* Work instruction
Please copy, exactly and with no pictures, only the lines from the one containing "Image resolution: width=632" through the last line of the records.

Task input: Begin

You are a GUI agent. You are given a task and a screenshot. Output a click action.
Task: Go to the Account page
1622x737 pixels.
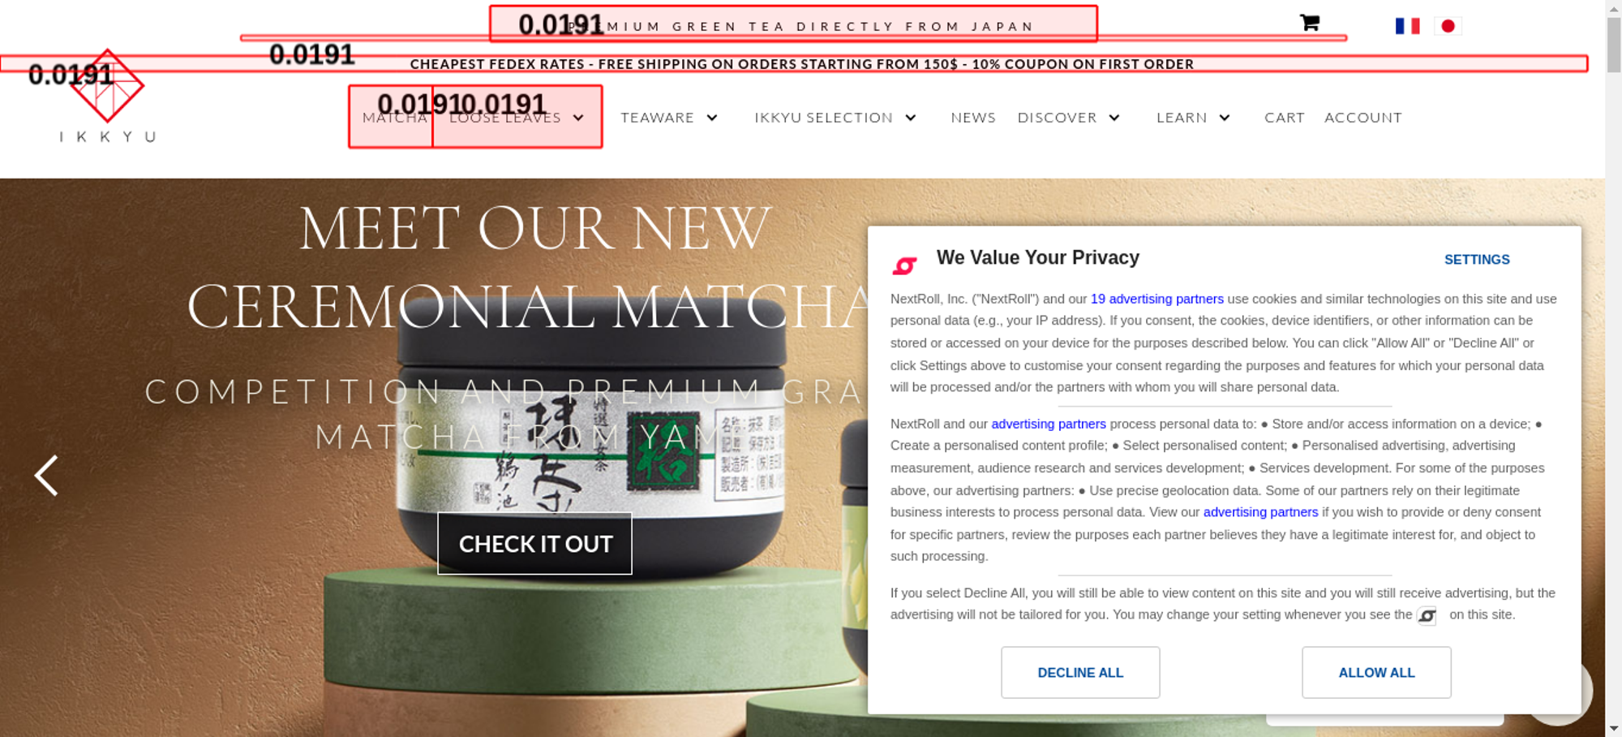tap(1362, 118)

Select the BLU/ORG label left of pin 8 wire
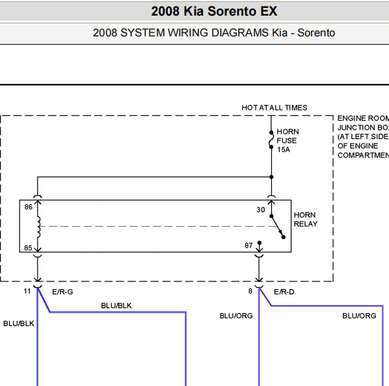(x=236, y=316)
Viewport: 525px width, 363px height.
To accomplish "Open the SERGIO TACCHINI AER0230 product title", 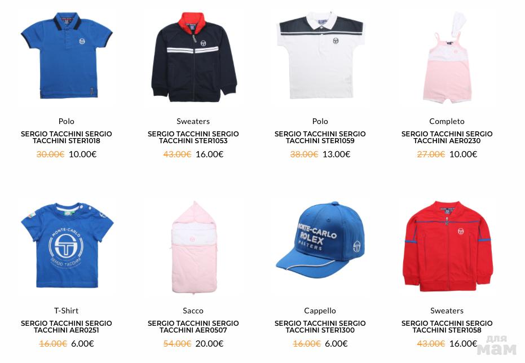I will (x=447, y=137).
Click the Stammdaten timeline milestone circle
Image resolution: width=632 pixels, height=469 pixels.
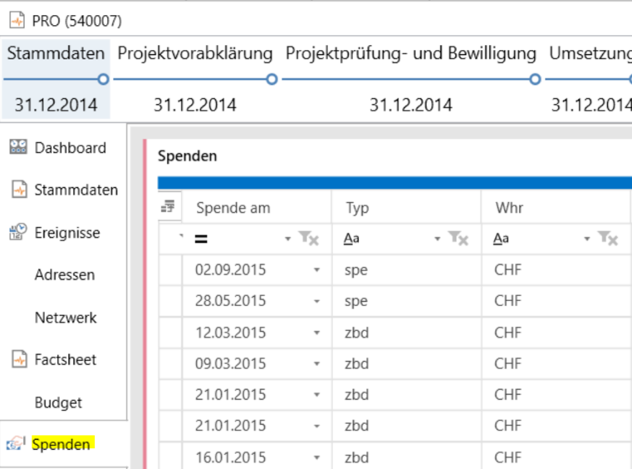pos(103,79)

Task input: End

* The completed task
Image resolution: width=632 pixels, height=469 pixels.
pos(103,79)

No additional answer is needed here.